[INSTRUCTIONS TO FOLLOW] In your copy, leave out all pictures and reproduce every entry exactly.

[Stored data]

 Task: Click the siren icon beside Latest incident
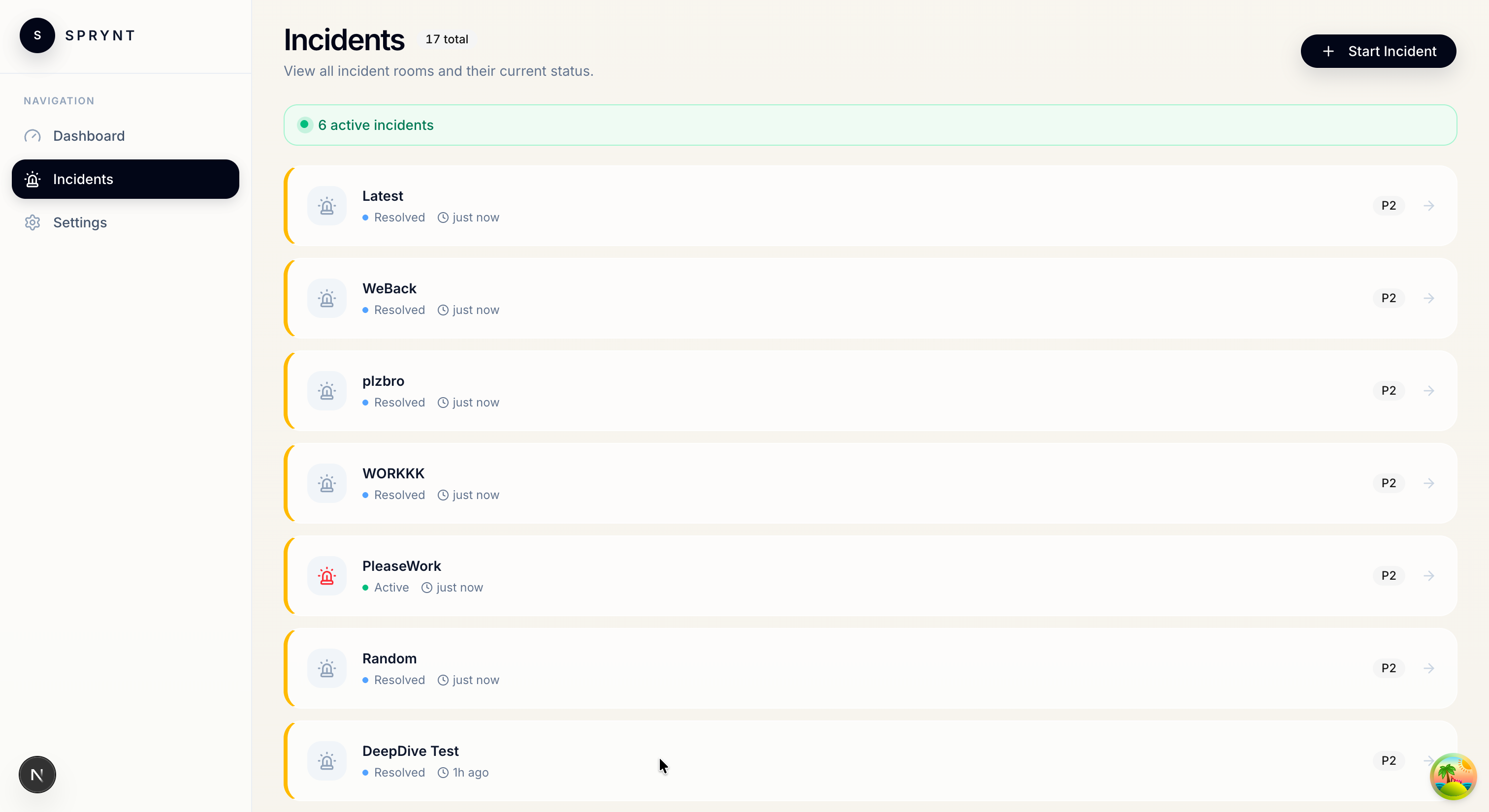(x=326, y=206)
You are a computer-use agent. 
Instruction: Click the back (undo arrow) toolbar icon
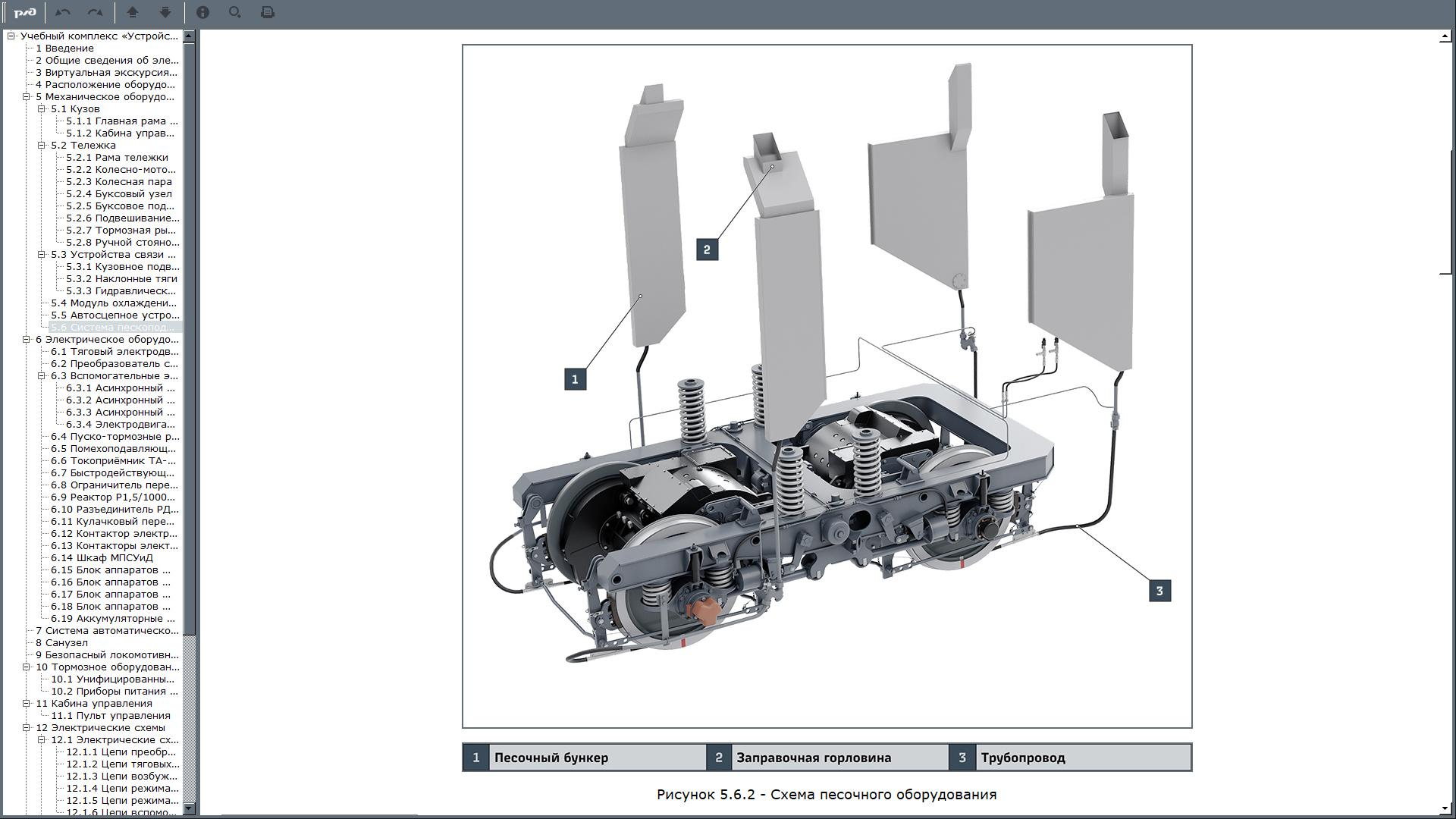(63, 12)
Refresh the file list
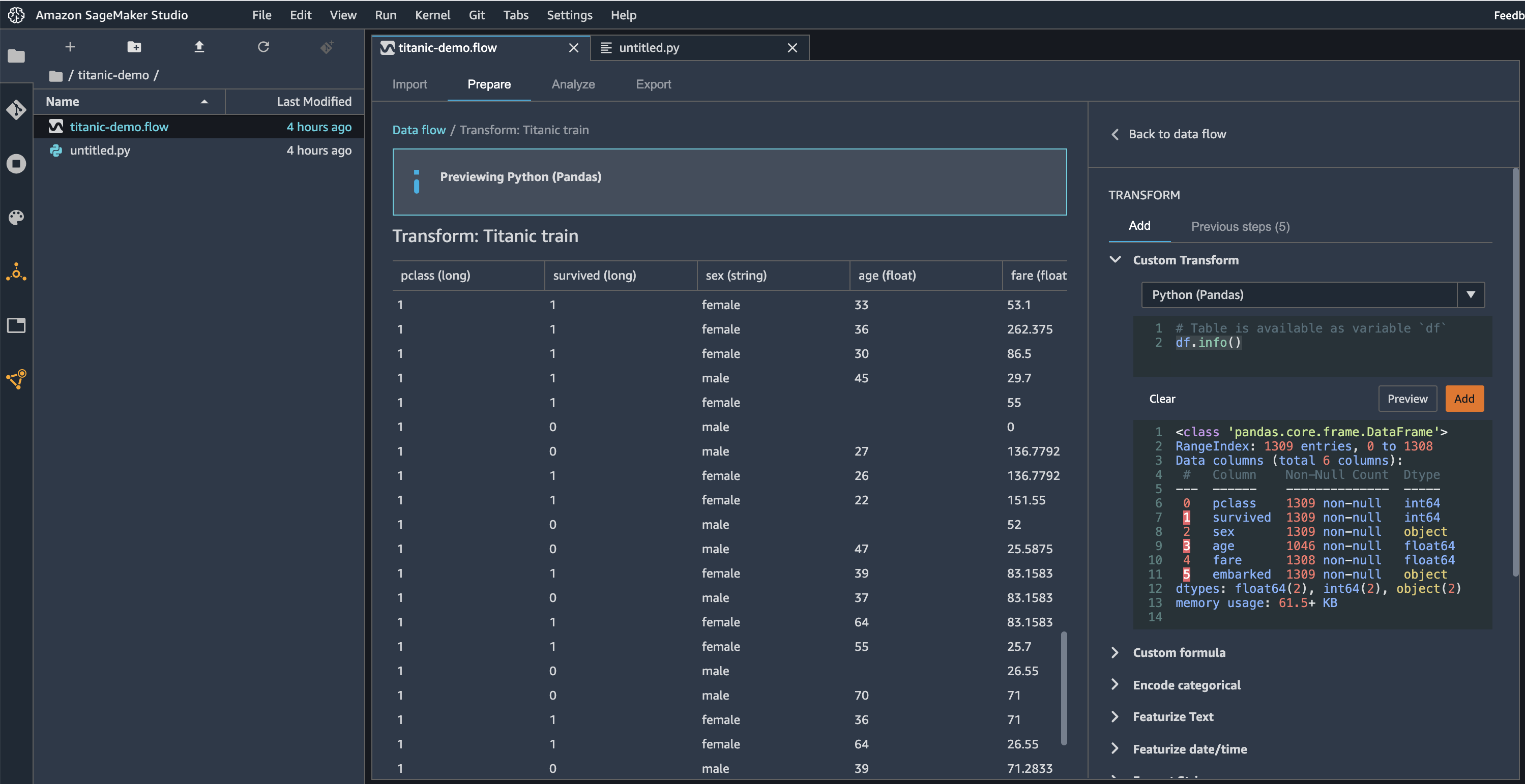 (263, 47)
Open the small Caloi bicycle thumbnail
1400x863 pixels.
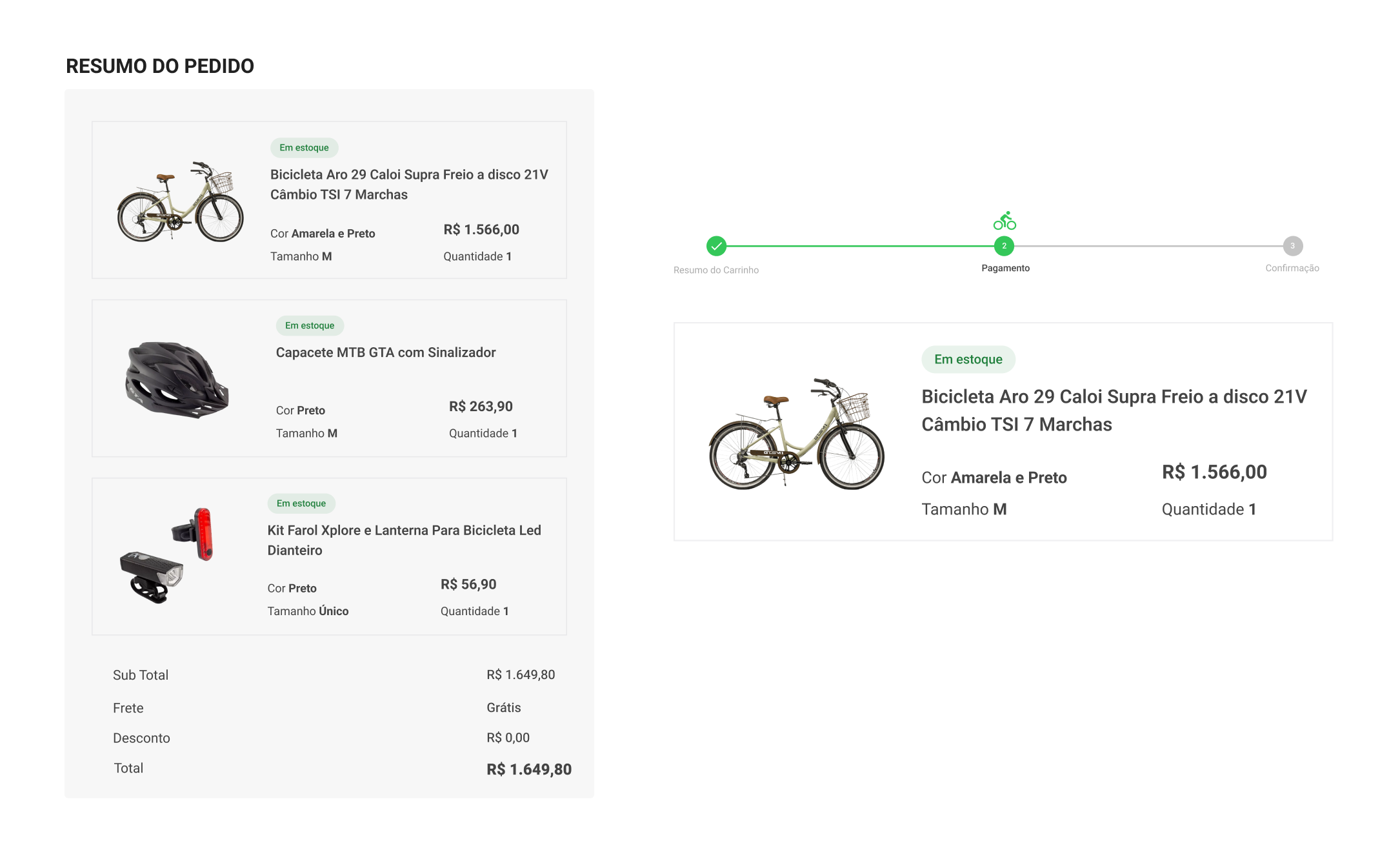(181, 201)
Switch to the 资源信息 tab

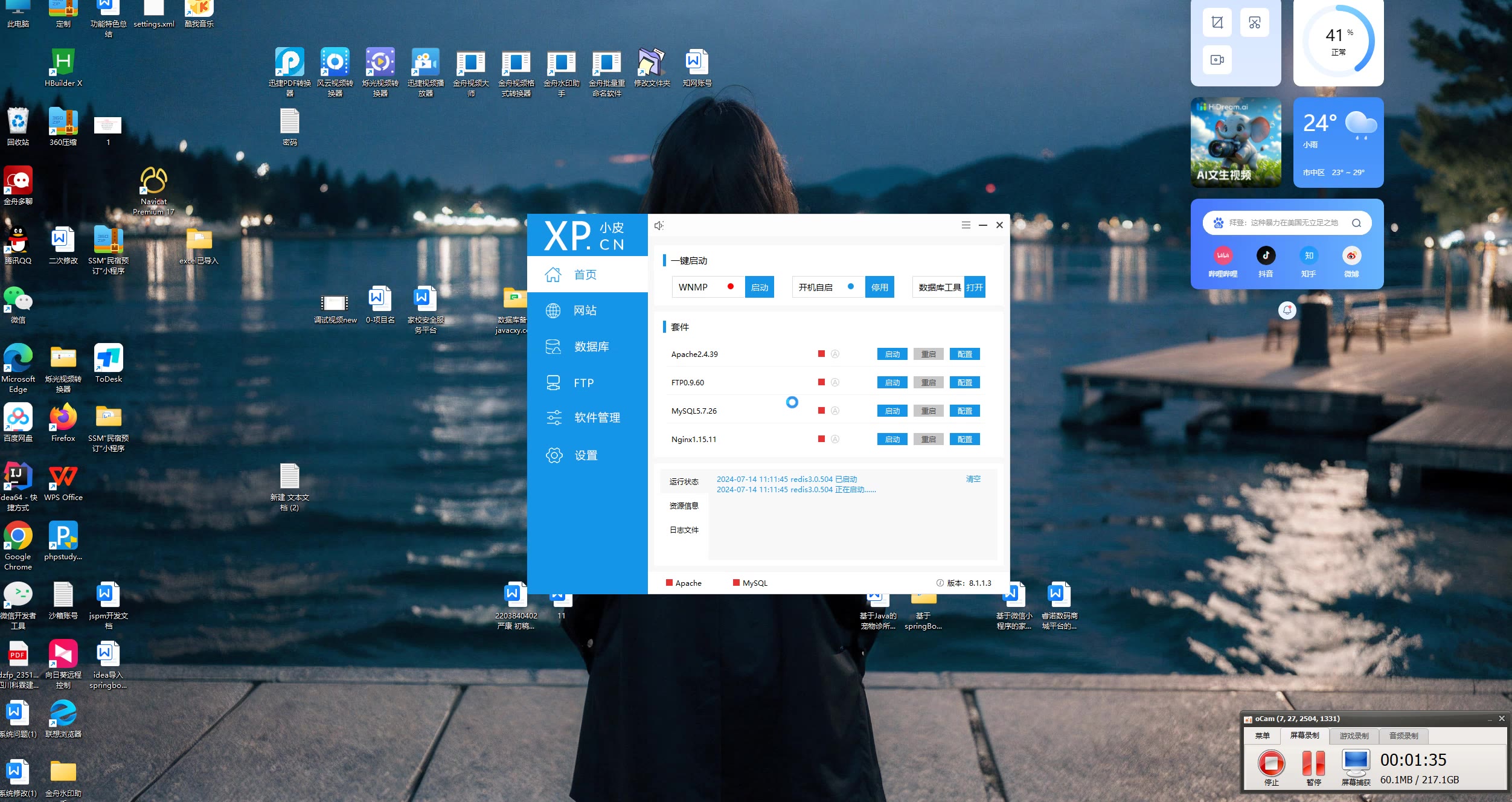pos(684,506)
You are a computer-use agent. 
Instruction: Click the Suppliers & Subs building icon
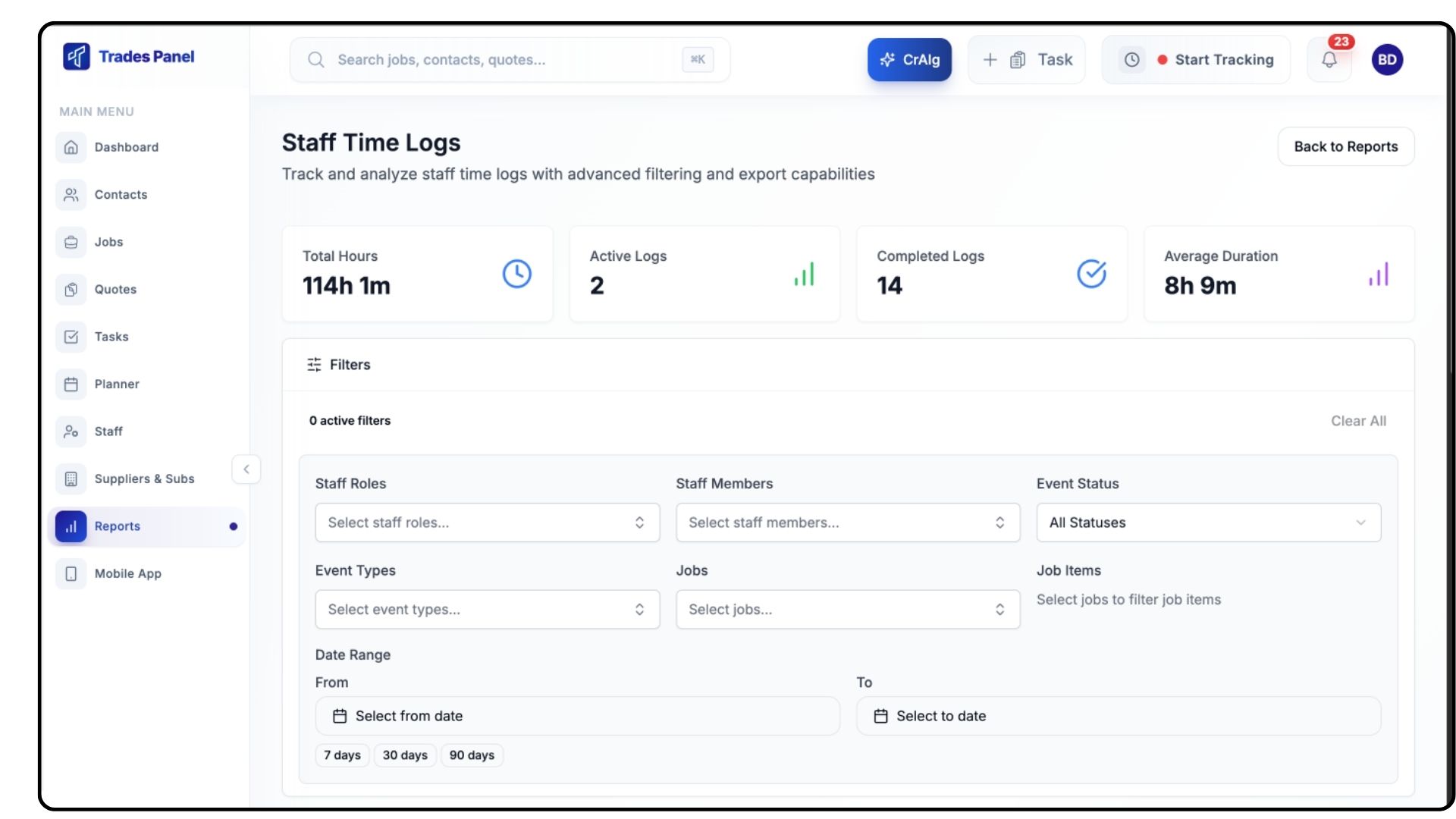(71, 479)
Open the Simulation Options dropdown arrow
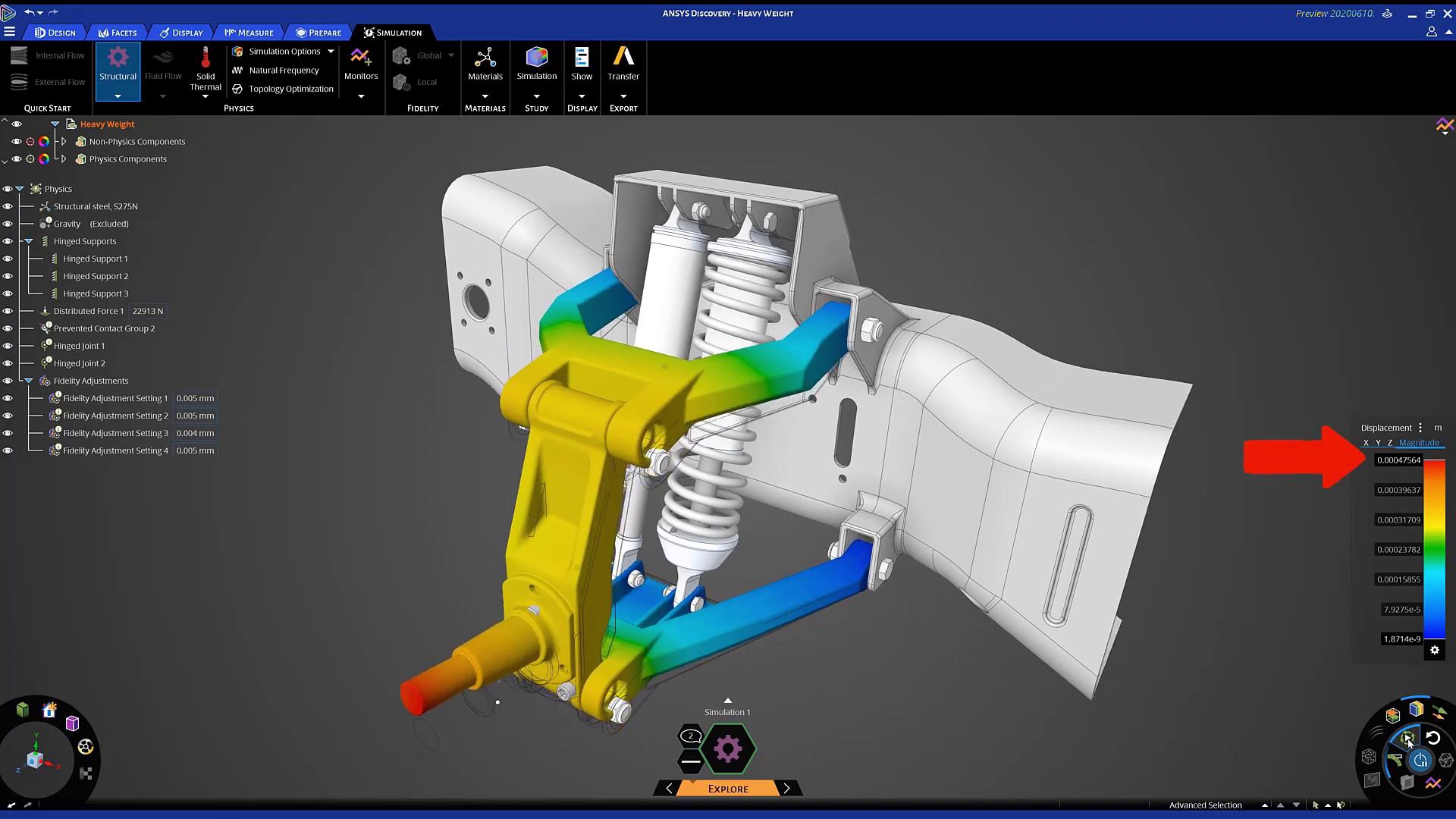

[RESPONSE FOR THIS EXERCISE]
 Task: Click the siren icon beside Latest incident
(x=326, y=206)
You are a computer-use agent. 
Instruction: Click the back (undo arrow) toolbar icon
(63, 12)
Refresh the file list
 (263, 47)
Open the small Caloi bicycle thumbnail
1400x863 pixels.
(181, 201)
Switch to the 资源信息 tab

pos(684,506)
You are a computer-use agent. 
Instruction: Click the Suppliers & Subs building icon
(71, 479)
Open the Simulation Options dropdown arrow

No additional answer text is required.